### EXERCISE BRIEF
Select from the records below every line that has the word "Open" in it.
━━━━━ EXERCISE MATERIALS ━━━━━
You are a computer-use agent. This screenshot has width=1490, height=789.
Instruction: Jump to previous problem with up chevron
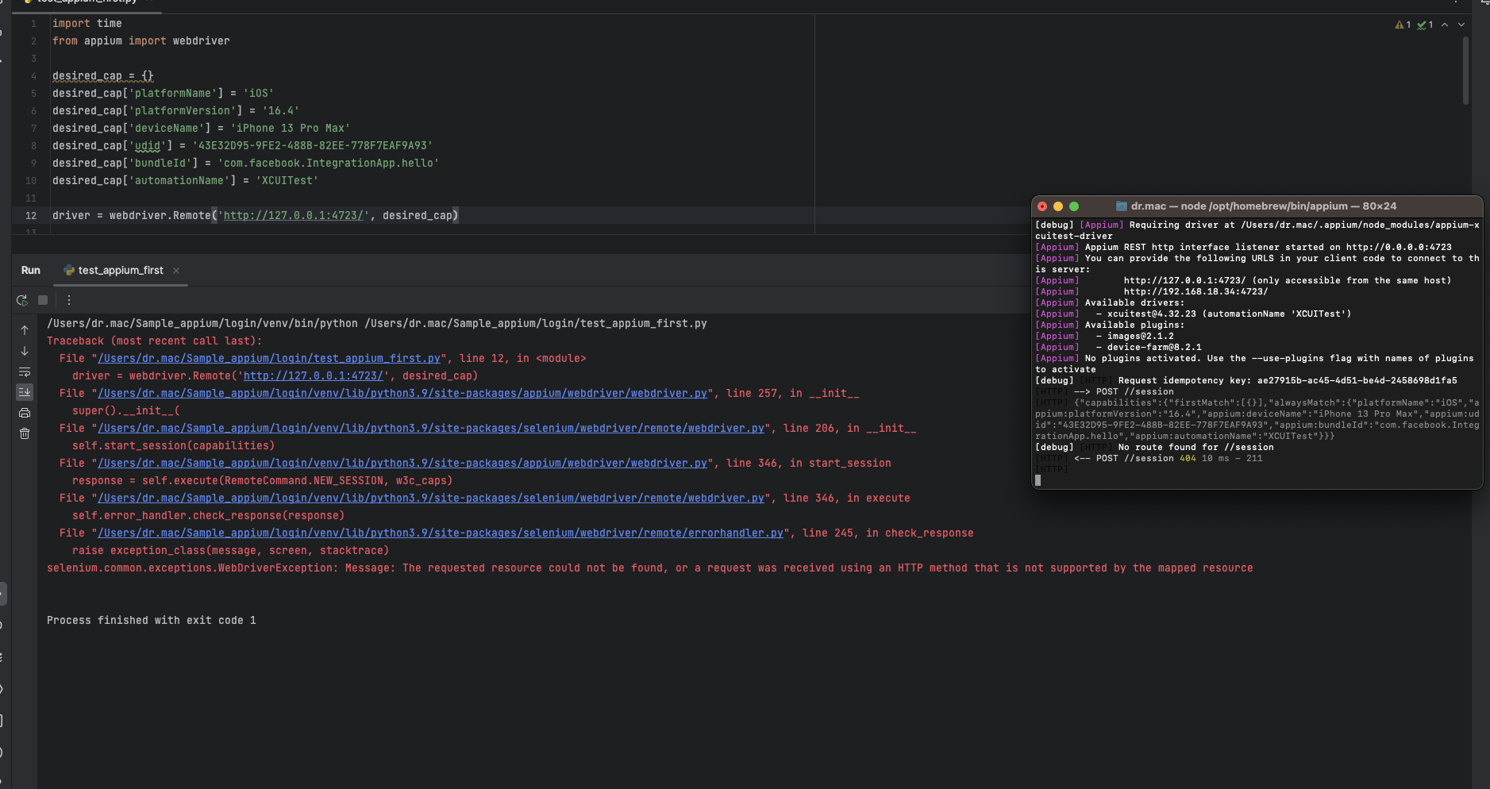(1445, 25)
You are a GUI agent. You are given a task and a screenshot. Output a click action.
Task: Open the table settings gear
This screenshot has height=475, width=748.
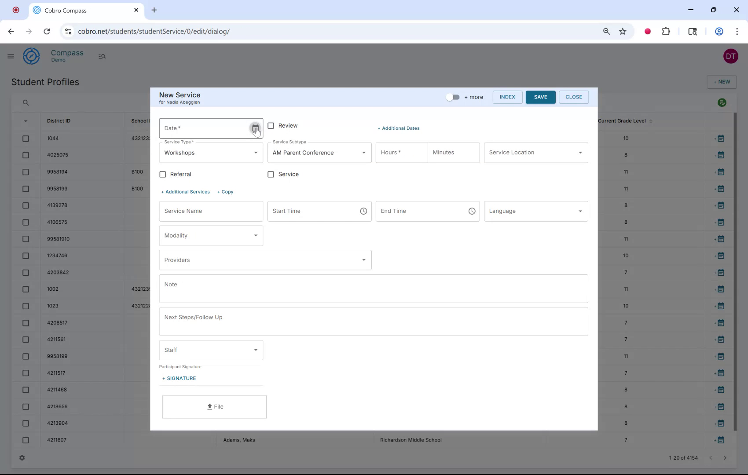22,458
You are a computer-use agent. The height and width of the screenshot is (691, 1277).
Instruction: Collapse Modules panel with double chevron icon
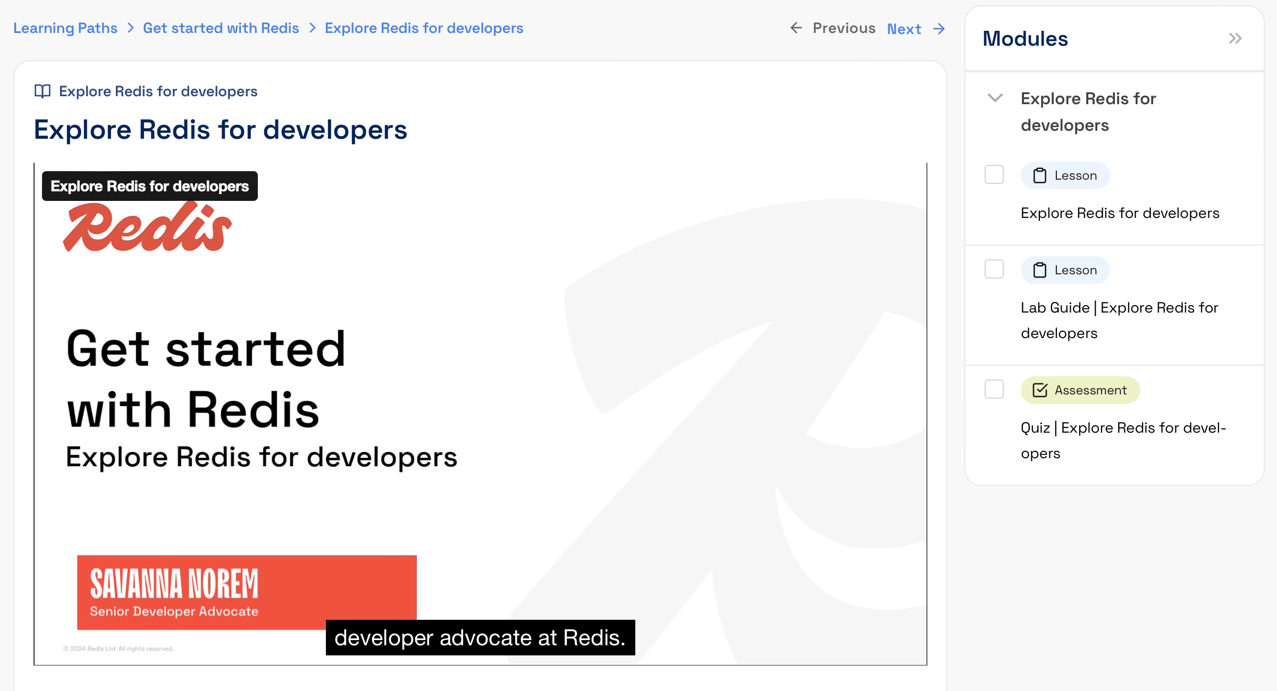click(x=1235, y=38)
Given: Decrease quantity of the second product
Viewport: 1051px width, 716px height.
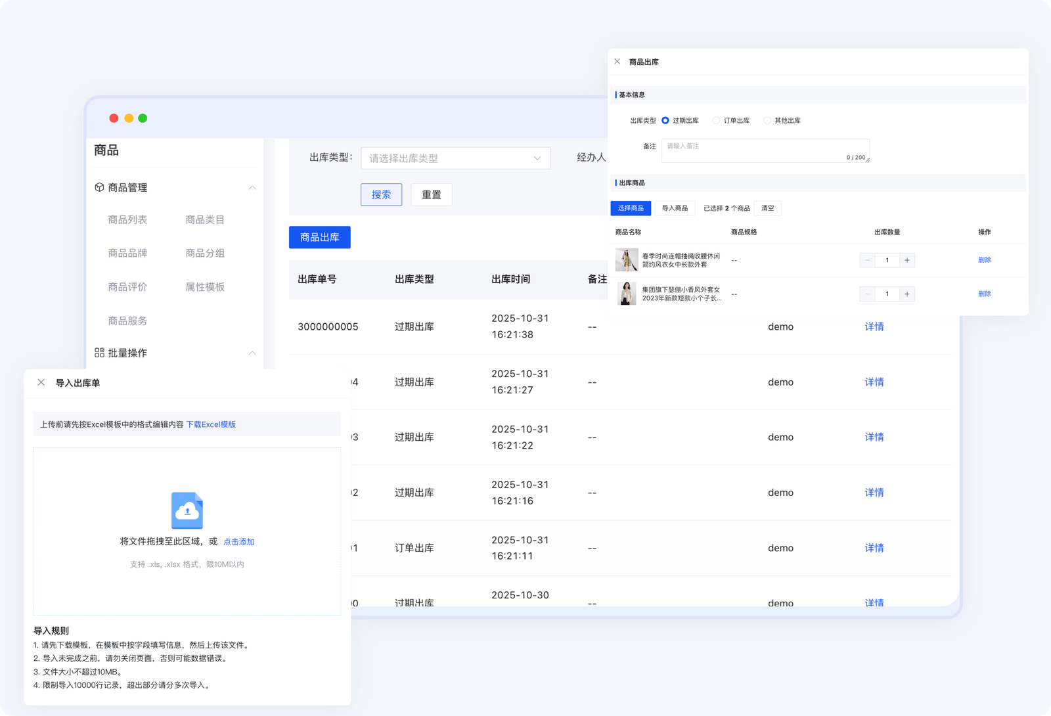Looking at the screenshot, I should tap(867, 294).
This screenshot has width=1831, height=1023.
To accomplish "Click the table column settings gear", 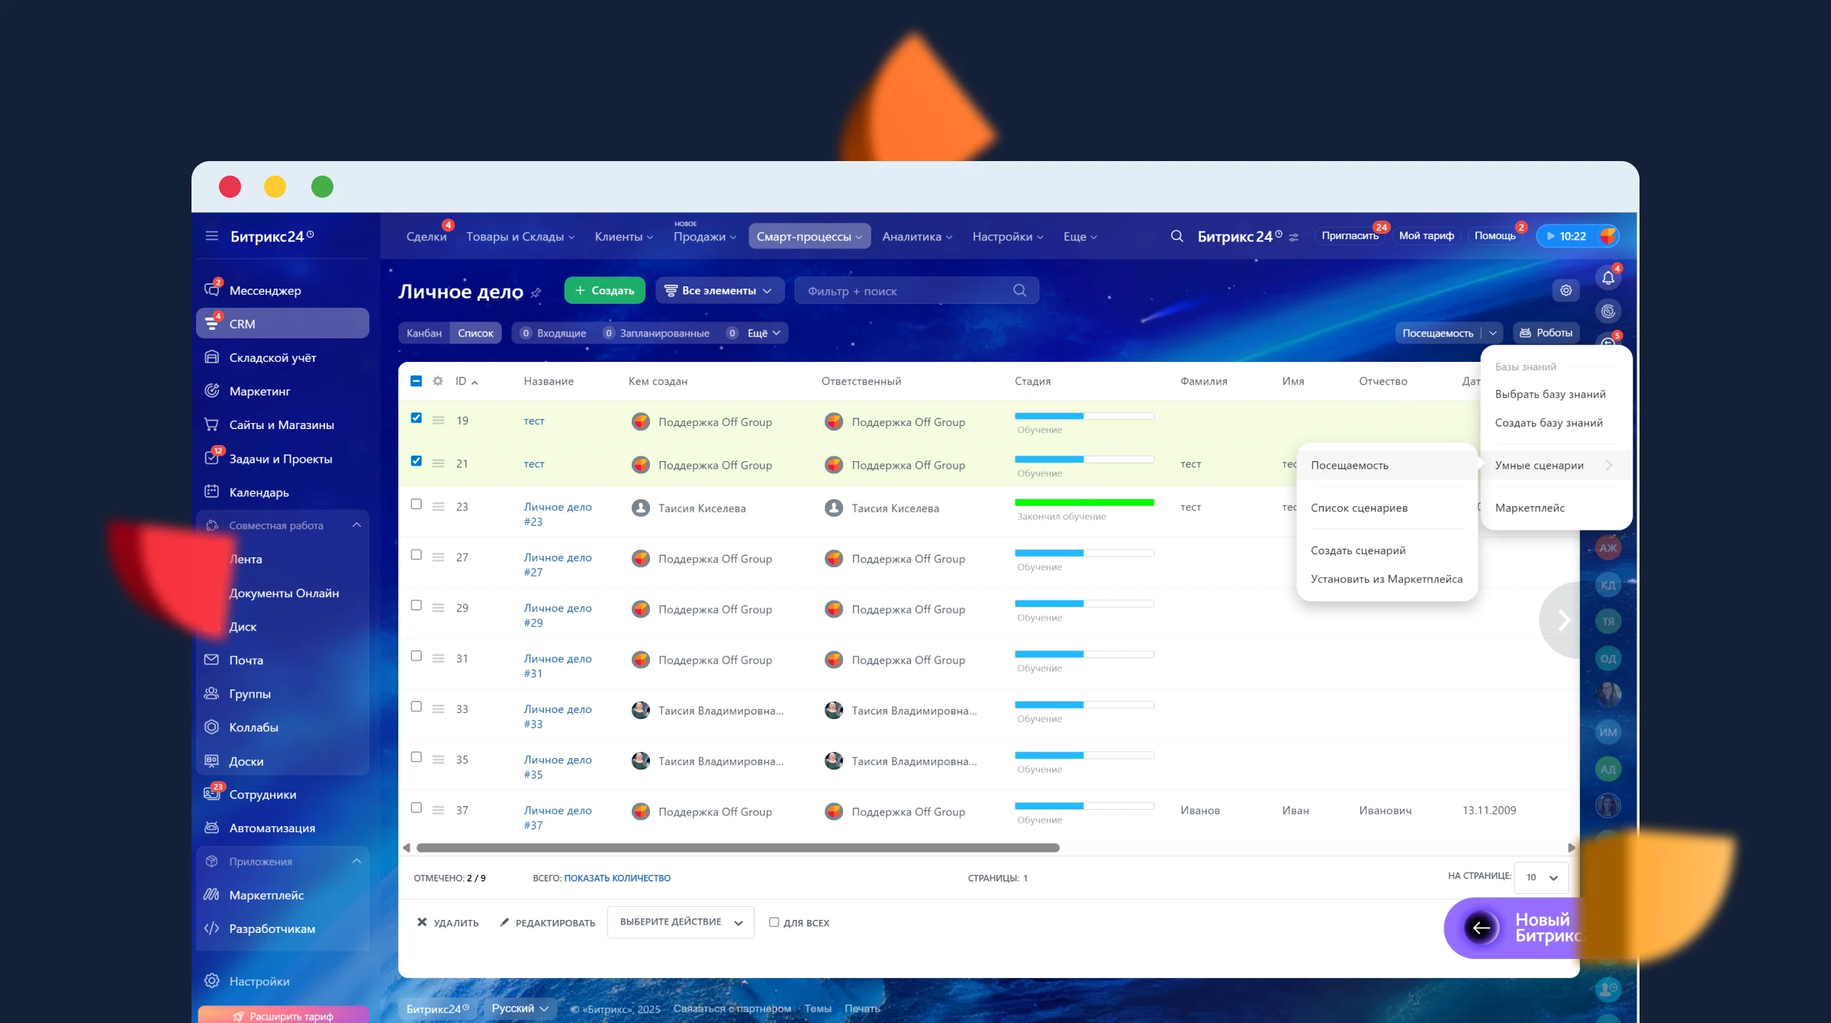I will [x=438, y=381].
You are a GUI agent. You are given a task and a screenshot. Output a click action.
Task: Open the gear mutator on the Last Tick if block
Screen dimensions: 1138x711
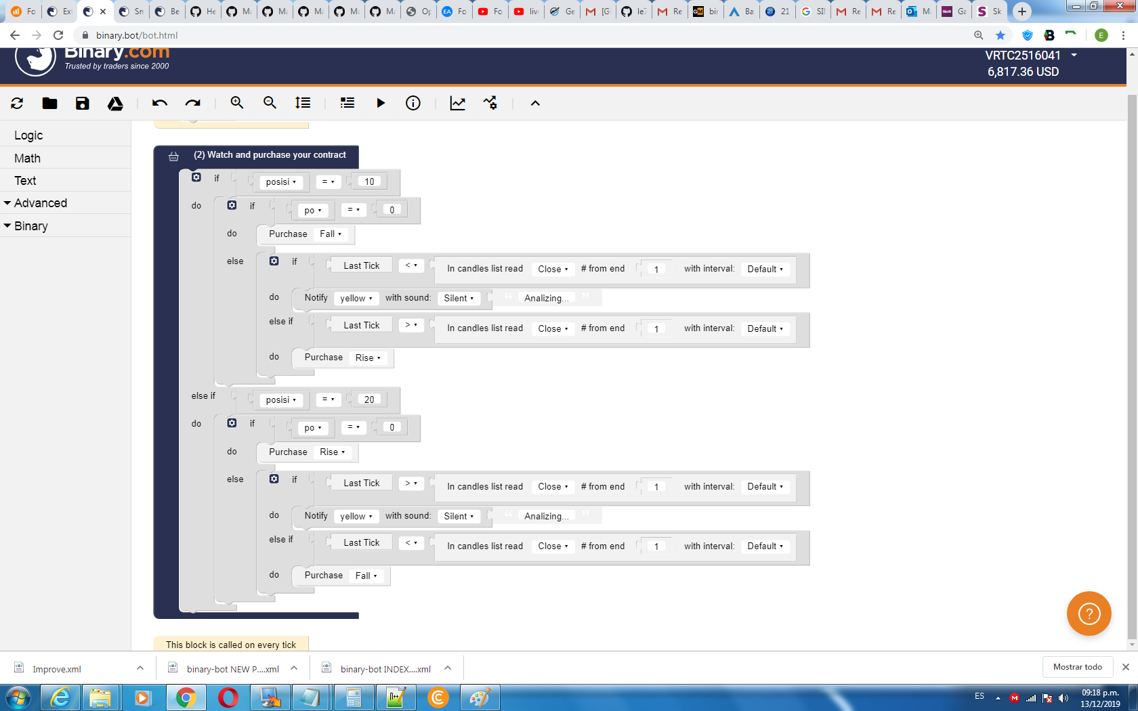click(274, 260)
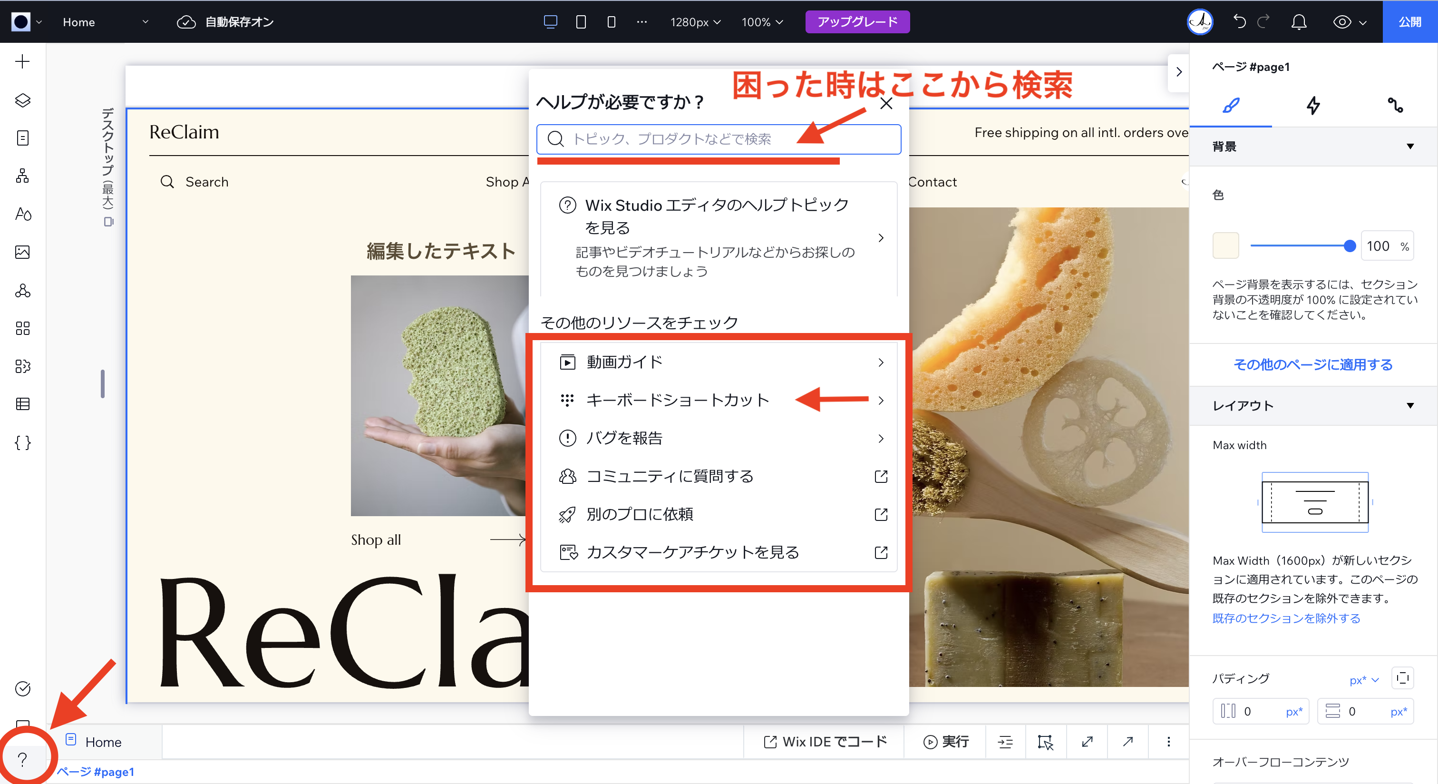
━━━━━
### PROBLEM SOLUTION
Task: Open the table settings gear
Task: Open the gear mutator on the Last Tick if block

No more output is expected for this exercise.